The Jordan River originates from three main springs: Banyas in the Occupied Golan Heights, Dan in Israel, and Hasbani in Lebanon. The water of the Jordan River flows southward through Lake Hula towards Lake Tiberias. The lower part of the river flows downstream of Lake Tiberias and joins the Yarmouk and Zarqa rivers, which spring from Syria and Jordan respectively. The river continues to flow southwards until it spills into the Dead Sea at approximately 400 metres below sea level. The entire length of the Jordan River is 360 kilometres with a surface catchment area of about 18,300 square kilometres (Map 6).
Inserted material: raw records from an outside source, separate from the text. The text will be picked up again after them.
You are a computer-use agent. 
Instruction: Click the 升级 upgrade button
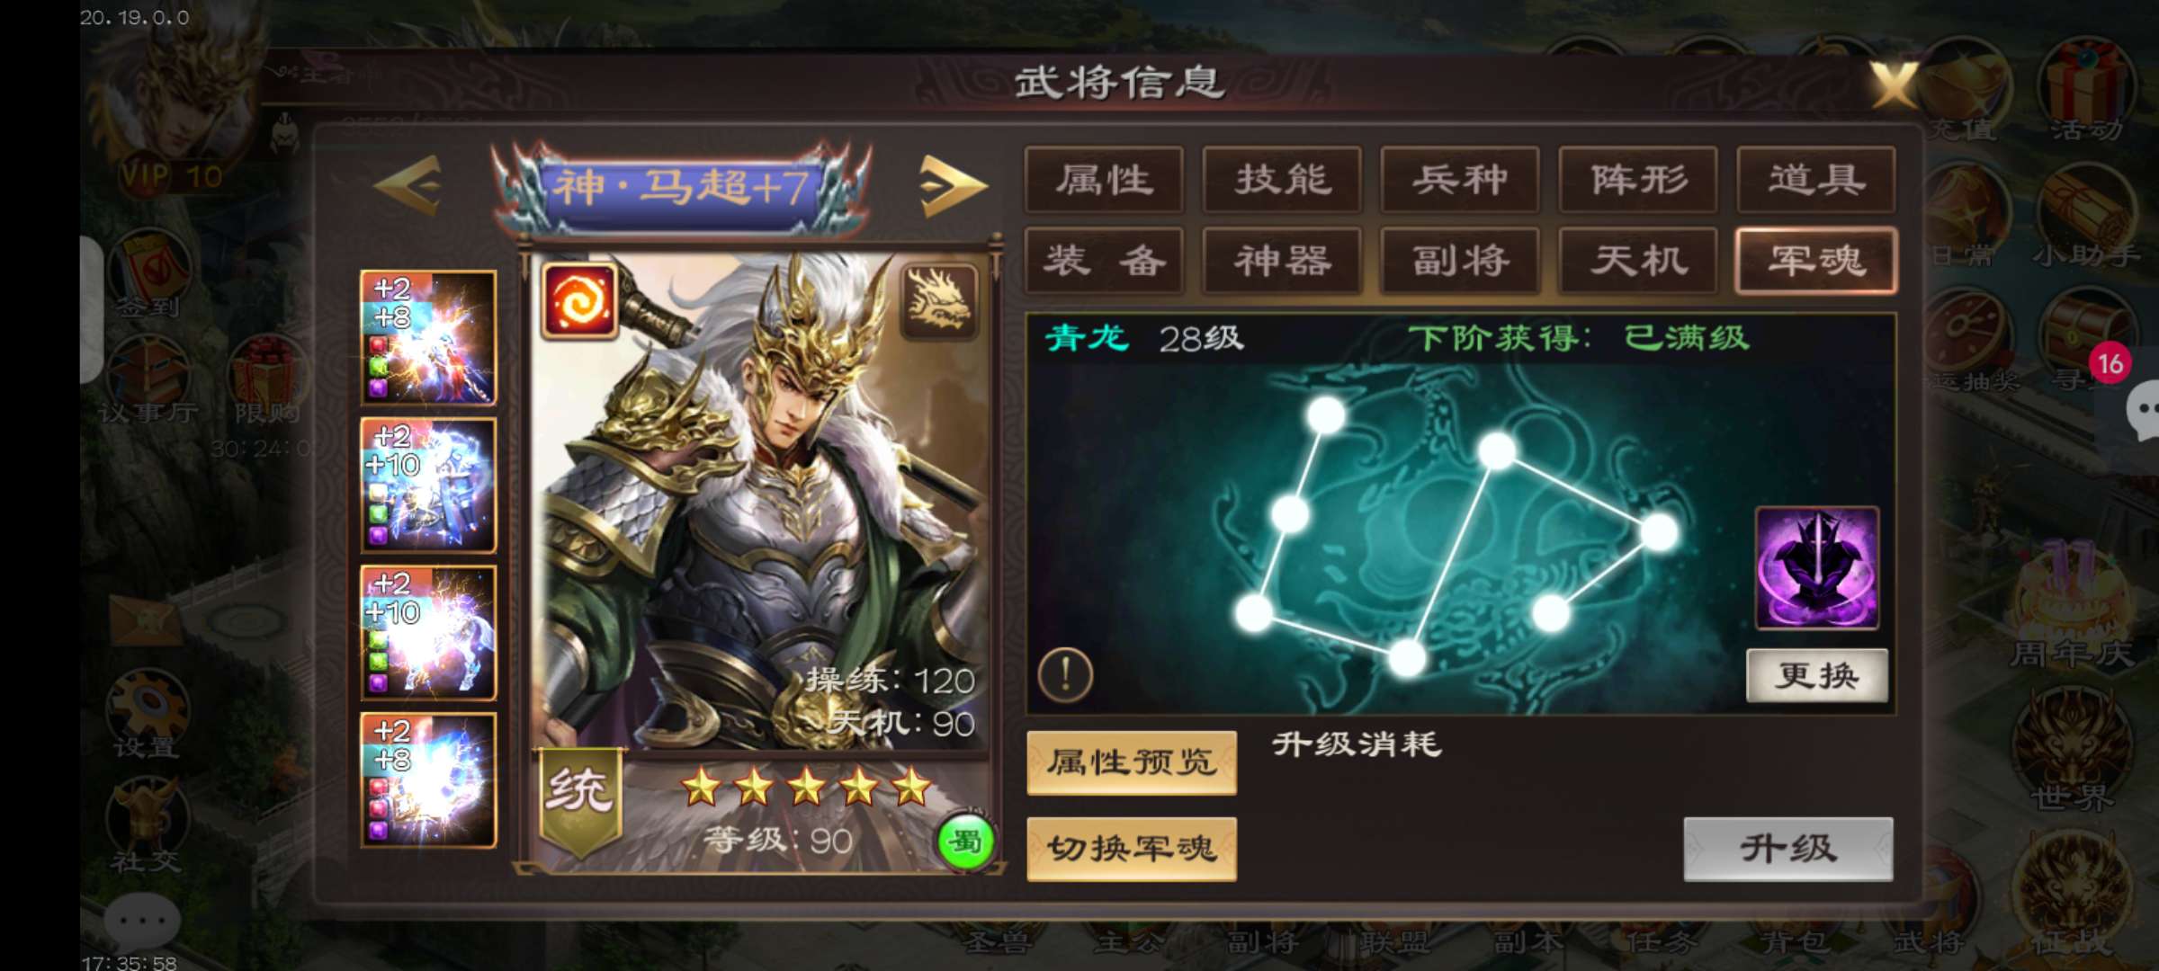pyautogui.click(x=1788, y=849)
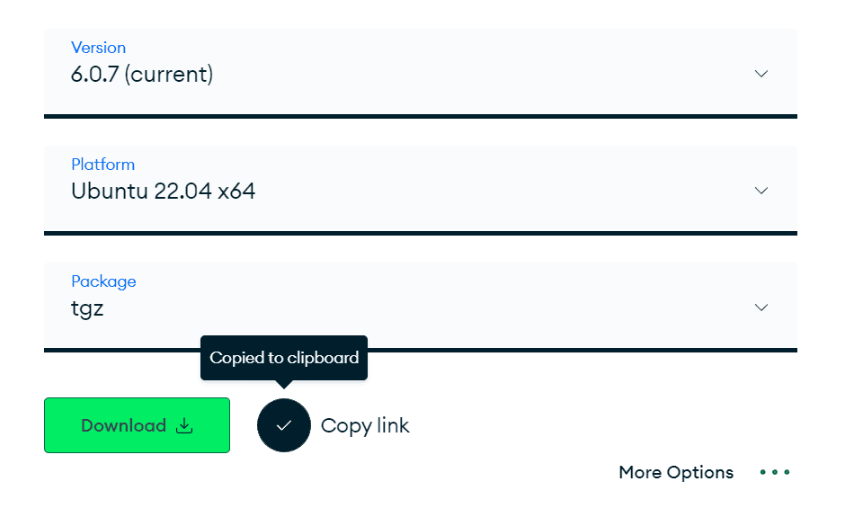Click the download arrow icon in green button

tap(184, 425)
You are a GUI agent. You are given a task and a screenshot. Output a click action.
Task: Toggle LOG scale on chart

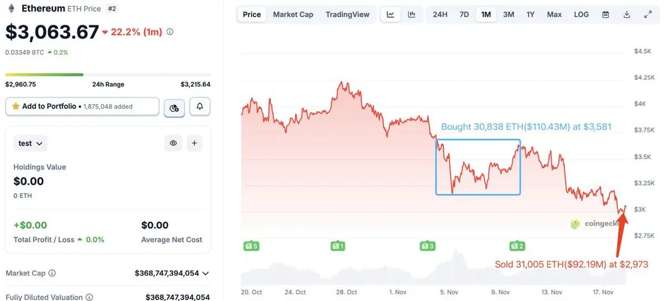581,14
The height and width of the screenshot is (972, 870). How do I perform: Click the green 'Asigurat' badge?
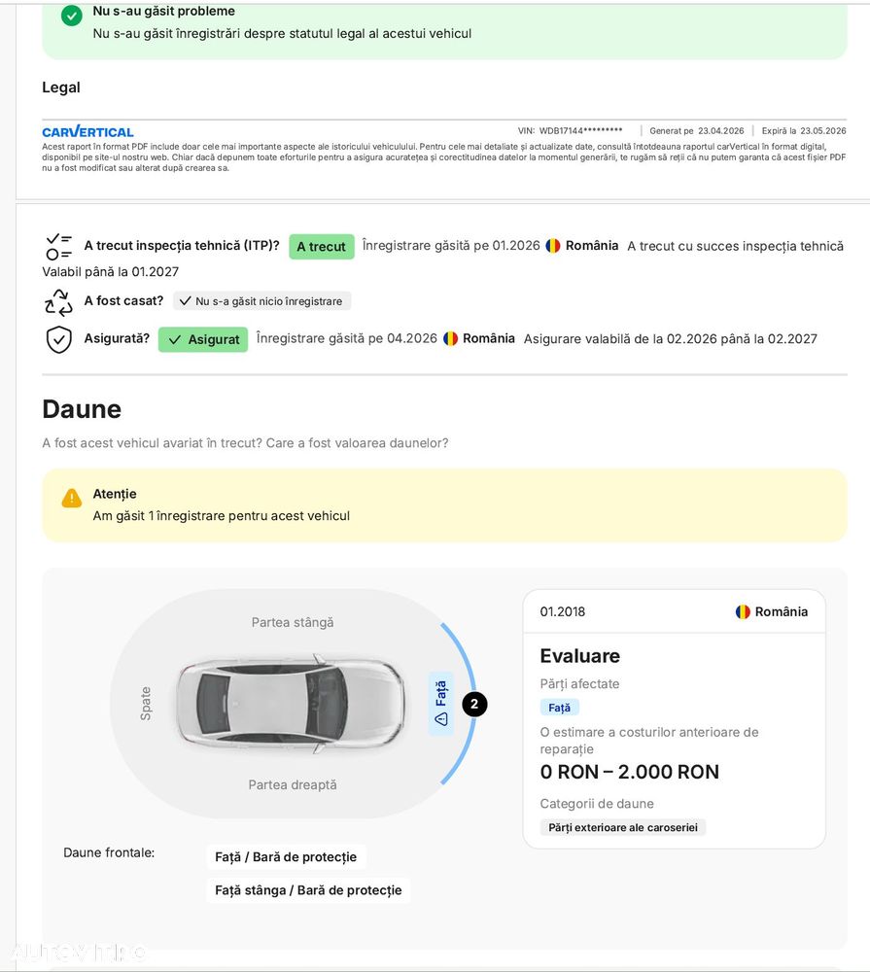point(203,340)
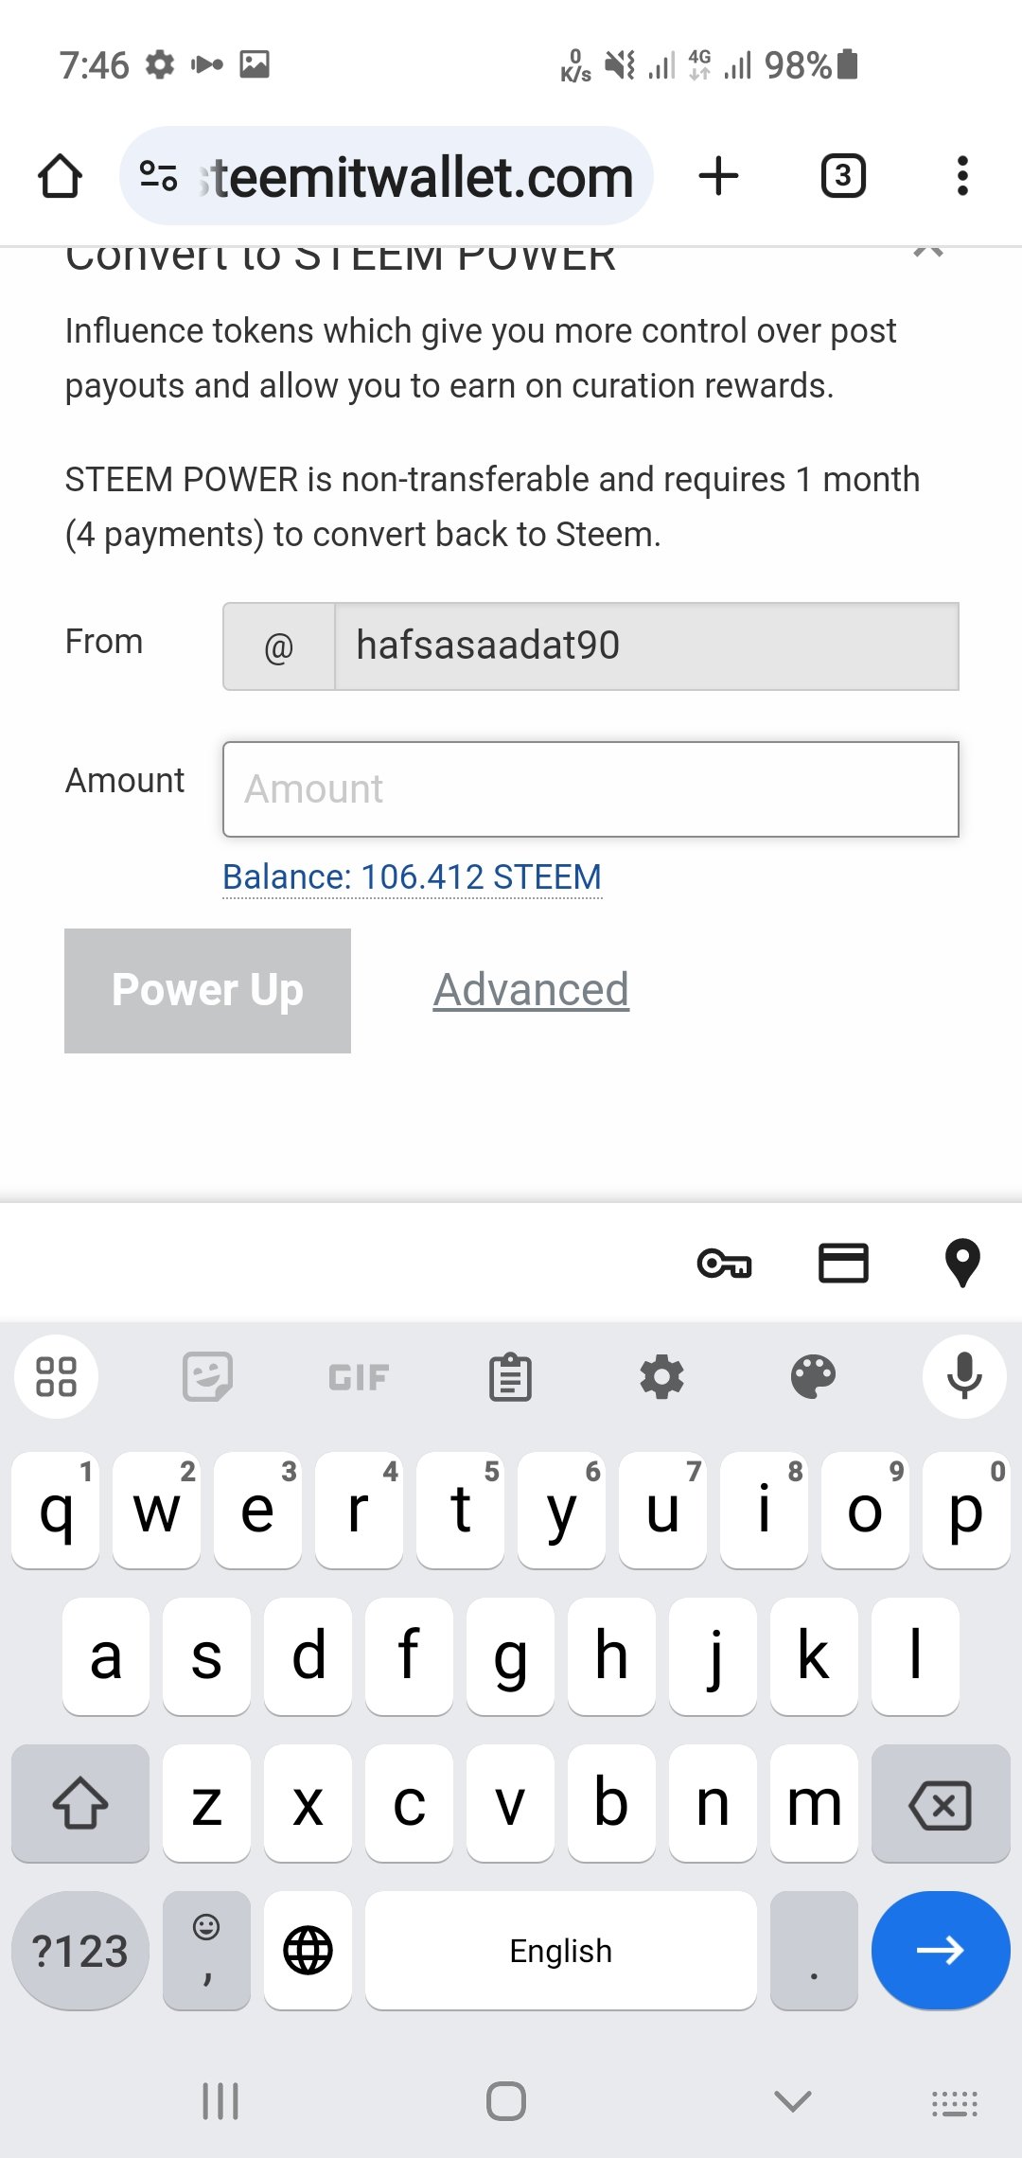Screen dimensions: 1022x2158
Task: Open saved addresses pin icon
Action: click(962, 1264)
The Jordan River is considered a shared water resource between Israel, Lebanon, Syria, Jordan, and Palestine. Its waters have never been exploited based on the International Water Law because of Israel’s dominance over the shared water resources in the region as illustrated in Table 1. Until the 1950s, the Jordan River had an annual flow of 1,320 million cubic metres (MCM) discharging into the Dead Sea. Today only 50 MCM of highly saline water of a deteriorated quality ends up as surface water in the Dead Sea, due to Israel’s unilateral diversion of the Jordan River waters to the Negev and other diversion projects.

There is much concern that the level of the Dead Sea is dropping, due to the constant decrease of input from the Jordan River and increased use of other sources, such as natural springs, that supply water to the Dead Sea. The surface area of the Dead Sea has shrunk by about 30 percent in the past twenty years – a drop in water levels that translates to a rate of approximately 1 metre per year (Dead Sea Project, 2004).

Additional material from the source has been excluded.